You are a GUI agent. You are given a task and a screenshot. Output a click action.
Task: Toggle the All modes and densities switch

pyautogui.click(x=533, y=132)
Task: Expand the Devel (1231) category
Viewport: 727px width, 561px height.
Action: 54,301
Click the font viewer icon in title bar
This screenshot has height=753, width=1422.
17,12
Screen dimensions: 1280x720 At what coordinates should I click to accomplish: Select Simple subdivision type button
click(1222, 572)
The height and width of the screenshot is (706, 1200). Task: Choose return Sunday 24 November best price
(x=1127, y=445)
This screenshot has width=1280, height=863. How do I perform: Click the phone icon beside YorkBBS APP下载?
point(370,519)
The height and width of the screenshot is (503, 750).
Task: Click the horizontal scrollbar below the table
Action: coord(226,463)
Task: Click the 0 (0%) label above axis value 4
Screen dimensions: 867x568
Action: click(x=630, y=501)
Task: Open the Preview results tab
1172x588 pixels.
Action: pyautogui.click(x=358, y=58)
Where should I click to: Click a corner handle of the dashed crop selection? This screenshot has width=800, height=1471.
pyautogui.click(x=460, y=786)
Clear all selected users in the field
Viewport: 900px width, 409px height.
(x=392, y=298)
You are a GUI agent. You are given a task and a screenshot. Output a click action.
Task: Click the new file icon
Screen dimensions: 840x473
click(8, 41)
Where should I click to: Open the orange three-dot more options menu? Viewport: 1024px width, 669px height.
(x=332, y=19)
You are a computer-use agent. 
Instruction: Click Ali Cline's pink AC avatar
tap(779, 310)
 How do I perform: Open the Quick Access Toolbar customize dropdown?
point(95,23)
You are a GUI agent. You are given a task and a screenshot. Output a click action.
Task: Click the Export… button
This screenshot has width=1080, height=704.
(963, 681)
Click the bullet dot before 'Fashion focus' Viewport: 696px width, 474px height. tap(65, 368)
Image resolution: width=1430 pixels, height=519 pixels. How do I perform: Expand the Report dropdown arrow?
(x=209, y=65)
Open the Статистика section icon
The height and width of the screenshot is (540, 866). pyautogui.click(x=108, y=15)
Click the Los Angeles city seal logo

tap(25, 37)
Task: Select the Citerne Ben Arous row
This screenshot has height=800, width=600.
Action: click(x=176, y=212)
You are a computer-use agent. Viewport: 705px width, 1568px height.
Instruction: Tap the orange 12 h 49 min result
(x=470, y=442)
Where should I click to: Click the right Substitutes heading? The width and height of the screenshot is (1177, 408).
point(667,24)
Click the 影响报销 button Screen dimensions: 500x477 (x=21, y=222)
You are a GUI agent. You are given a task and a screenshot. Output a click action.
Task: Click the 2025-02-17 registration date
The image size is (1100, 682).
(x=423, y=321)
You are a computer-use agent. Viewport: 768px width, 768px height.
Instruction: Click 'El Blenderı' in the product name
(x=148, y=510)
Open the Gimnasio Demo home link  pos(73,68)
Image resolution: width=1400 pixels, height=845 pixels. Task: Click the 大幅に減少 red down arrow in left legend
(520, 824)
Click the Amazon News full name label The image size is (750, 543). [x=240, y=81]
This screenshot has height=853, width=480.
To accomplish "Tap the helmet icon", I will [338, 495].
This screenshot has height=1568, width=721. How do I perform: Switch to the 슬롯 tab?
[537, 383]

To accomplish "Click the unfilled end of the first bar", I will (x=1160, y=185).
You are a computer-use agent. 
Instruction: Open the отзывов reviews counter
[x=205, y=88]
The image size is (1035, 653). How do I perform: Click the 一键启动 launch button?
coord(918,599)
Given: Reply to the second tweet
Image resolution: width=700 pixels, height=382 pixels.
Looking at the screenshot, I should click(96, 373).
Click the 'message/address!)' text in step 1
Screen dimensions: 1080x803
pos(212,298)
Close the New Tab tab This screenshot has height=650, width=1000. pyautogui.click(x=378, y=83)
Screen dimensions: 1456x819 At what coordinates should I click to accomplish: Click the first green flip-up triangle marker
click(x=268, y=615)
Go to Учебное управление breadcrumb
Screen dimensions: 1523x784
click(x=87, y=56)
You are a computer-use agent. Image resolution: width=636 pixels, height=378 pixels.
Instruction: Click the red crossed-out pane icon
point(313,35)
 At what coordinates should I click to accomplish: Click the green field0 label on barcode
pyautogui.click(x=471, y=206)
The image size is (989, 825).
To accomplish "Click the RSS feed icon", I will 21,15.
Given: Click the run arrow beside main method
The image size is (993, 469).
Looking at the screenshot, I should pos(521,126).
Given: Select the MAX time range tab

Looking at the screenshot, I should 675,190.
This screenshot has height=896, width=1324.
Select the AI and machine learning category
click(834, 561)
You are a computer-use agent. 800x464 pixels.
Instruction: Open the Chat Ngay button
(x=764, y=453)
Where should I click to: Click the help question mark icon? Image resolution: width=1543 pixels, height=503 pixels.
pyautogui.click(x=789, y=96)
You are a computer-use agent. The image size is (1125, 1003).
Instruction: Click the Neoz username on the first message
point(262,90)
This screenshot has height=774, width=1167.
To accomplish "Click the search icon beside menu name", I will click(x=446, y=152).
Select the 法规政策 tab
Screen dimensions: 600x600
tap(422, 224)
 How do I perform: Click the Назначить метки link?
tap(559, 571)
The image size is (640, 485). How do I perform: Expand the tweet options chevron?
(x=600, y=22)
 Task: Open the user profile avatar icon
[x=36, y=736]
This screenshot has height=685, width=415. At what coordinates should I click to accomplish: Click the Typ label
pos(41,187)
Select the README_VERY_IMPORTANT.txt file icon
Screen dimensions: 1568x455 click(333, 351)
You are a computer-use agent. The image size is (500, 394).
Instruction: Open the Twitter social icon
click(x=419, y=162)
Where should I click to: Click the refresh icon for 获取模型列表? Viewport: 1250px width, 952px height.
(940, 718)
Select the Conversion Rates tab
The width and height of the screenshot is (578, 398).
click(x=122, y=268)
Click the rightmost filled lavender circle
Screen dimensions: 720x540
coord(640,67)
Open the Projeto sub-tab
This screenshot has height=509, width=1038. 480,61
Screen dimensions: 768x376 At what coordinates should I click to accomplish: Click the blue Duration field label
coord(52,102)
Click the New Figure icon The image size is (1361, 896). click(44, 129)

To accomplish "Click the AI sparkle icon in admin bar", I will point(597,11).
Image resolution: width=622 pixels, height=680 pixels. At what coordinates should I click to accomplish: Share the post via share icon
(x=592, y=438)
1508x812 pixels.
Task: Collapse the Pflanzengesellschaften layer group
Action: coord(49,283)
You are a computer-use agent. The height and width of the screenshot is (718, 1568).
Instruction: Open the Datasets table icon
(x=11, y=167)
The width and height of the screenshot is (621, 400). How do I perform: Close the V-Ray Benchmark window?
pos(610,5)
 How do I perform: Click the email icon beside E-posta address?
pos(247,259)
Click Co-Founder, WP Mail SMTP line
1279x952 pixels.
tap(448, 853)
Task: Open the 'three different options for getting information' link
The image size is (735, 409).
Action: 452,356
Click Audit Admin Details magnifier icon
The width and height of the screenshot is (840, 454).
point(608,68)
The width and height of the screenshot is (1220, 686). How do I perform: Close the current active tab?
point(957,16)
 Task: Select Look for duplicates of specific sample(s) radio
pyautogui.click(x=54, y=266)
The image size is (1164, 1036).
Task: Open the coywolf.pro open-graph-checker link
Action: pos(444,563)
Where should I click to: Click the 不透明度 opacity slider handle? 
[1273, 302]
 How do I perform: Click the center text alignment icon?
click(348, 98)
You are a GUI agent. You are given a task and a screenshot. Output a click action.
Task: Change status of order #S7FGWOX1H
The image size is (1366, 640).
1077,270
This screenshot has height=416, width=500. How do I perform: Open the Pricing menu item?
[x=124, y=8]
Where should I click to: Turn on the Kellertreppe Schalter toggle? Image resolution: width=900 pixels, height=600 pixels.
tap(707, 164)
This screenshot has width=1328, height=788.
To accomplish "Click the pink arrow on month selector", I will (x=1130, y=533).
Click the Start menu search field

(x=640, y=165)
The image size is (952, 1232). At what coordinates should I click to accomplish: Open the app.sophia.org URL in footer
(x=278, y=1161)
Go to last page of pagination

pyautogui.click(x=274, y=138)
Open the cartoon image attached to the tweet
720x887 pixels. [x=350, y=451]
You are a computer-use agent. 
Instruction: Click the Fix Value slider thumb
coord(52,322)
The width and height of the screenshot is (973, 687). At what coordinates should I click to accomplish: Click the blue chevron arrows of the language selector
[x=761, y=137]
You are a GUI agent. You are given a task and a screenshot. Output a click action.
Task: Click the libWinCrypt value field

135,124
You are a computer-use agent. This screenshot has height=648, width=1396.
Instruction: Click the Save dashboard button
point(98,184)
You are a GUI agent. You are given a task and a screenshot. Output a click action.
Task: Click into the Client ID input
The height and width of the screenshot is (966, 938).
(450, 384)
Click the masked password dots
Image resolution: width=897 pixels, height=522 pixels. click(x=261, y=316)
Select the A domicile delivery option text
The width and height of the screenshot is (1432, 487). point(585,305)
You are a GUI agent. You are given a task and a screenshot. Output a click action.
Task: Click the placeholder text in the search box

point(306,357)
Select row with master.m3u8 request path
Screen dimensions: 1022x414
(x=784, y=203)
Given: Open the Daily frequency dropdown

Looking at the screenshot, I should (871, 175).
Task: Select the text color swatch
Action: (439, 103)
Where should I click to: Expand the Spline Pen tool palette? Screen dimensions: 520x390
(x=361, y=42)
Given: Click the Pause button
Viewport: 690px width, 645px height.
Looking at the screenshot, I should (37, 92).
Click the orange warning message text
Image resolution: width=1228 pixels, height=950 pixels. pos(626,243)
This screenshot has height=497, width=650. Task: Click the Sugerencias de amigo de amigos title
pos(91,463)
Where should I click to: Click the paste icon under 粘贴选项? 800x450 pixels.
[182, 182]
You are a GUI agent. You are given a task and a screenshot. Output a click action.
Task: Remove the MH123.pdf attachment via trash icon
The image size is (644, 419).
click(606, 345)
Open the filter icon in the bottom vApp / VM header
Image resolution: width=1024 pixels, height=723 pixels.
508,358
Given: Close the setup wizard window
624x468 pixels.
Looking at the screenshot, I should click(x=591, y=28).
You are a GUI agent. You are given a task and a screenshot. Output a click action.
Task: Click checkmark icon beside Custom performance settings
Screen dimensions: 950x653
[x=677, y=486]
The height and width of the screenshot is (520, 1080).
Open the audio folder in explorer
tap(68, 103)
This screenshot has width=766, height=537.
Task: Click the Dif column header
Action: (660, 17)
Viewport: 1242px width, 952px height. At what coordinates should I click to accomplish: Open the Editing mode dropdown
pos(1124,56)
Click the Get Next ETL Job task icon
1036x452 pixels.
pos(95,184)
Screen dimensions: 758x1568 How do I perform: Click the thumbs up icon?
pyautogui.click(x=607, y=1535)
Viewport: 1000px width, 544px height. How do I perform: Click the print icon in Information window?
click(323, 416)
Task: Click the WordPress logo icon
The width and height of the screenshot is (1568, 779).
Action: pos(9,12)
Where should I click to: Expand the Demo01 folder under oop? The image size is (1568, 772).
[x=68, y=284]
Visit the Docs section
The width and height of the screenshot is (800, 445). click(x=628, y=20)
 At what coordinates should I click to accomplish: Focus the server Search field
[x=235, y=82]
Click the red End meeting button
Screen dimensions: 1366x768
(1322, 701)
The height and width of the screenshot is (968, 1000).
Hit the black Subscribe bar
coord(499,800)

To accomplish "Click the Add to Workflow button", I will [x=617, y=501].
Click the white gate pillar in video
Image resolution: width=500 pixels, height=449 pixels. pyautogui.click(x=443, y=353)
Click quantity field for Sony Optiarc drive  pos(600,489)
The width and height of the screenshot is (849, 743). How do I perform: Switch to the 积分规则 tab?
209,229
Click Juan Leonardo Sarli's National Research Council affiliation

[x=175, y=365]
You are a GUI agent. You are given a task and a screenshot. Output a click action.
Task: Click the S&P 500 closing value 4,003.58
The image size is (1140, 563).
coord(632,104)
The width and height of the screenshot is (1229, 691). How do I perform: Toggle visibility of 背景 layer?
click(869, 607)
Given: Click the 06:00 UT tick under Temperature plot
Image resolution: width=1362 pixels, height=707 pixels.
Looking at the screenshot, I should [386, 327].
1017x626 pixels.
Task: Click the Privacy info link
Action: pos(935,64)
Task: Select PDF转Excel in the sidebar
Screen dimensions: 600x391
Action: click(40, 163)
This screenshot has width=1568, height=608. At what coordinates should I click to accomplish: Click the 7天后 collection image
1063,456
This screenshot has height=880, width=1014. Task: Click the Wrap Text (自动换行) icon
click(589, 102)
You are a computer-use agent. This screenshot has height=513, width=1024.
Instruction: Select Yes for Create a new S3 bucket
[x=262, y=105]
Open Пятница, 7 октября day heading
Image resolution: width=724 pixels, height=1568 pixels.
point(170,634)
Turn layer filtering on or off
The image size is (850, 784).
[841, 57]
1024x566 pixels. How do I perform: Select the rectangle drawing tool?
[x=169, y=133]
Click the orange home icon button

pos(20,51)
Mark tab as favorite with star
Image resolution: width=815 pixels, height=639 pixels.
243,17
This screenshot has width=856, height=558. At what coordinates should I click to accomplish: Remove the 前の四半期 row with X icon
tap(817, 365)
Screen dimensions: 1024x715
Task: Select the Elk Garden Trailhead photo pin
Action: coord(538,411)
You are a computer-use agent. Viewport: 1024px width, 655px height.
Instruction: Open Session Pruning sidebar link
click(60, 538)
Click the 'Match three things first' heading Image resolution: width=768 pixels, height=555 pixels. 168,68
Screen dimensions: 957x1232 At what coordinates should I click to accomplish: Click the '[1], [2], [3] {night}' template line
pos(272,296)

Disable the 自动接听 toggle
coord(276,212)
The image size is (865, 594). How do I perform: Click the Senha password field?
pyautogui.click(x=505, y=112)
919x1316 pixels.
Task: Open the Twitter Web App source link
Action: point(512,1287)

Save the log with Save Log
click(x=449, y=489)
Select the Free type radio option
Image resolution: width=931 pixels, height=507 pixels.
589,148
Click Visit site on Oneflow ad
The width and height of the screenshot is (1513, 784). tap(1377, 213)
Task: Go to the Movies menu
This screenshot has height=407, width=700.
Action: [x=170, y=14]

Your assignment: Starting at the line that has "Instruction: Open the Datasets table icon" in the records above, restate word for word every line until the one that has "Click Co-Founder, WP Mail SMTP line", and include that one as well.

Answer section:
Instruction: Open the Datasets table icon
(x=11, y=167)
The width and height of the screenshot is (621, 400). How do I perform: Close the V-Ray Benchmark window?
pos(610,5)
 How do I perform: Click the email icon beside E-posta address?
pos(247,259)
Click Co-Founder, WP Mail SMTP line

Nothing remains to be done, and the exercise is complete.